Nuestra reunión es, ante todo, una afirmación de la fe que profesamos.
El corazón del misterio cristiano está en una sola palabra: "RESUCITO".
Jesús ha resucitado de entre los muertos. De lo contrario, nuestra fe sería
vana. Como muy bien nos dice san Agustín: "La fe de los cristianos es la
resurrección del Señor".
Que Cristo haya muerto, todos lo creen; incluso los paganos. Es más,
sus mismos enemigos estaban completamente persuadidos de ello. Que
Xto haya resucitado, sólo lo creen los cristianos, y no se es verdadero
cristiano sin creerlo. Pero hay algo más, como nos enseña san Pablo:
"Cristo ha resucitado como primicia de todos los creyentes" (/1Co/15/23).
Por eso, su resurrección es la prenda segura de nuestra propia
resurrección.
Apoyados en esta fe que profesamos, brota la esperanza en el más
allá, la seguridad en el encuentro definitivo con Dios. "Al deshacerse
nuestra morada terrenal -rezamos en el prefacio de la liturgia de difuntos-
adquirimos una mansión eterna en el cielo".

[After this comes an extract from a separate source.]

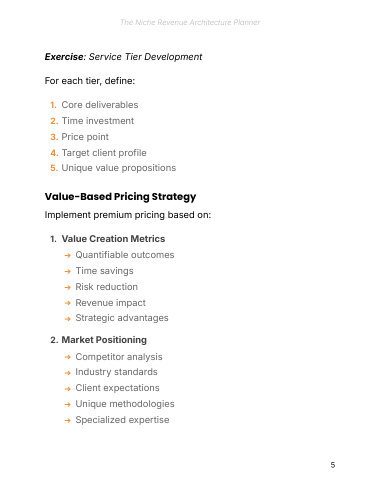Click the arrow bullet beside Time savings
Image resolution: width=380 pixels, height=492 pixels.
68,272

La muerte no es el final del camino. Al contrario, no es más que un
paso hacia una vida mejor. La esperanza de la Iglesia es ciertamente
gozosa, pues la gloria que se espera es tan grande que hace pregustar
ya el cielo.
La esperanza, además, suscita la oración y el amor fraterno.
Nuestra presencia aquí tiene también como finalidad ejercer la caridad.
Rezar por los difuntos es un acto de caridad cristiana.
La Iglesia, a lo largo de los siglos, siempre ha pedido oraciones por los
difuntos. Los sacrificios y las plegarias que por ellos hagamos tienen un
valor expiatorio, es decir, pueden purificarlos de sus pecados. Esta es la
enseñanza de la Iglesia, que arranca de las mismas Sagradas Escrituras.
La Iglesia confiesa, asimismo, la comunión de los santos. Todos los que
creemos en Cristo formamos un solo Cuerpo. Entre todos existe una
solidaridad y una comunión. De este misterio arranca nuestra oración.
La Eucaristía que estamos celebrando es misterio de comunión.
Comunión con Cristo, que nos une a la vez con el Padre y con todos los
hermanos. La Eucaristía es, además, la prenda de la futura resurrección.
Pidamos, pues, al Señor resucitado que acoja benignamente en su gloria
a nuestro-a hermano-a.
(RITUAL DE EXEQUIAS.MADRID 1989/Pág. 1470 ss.)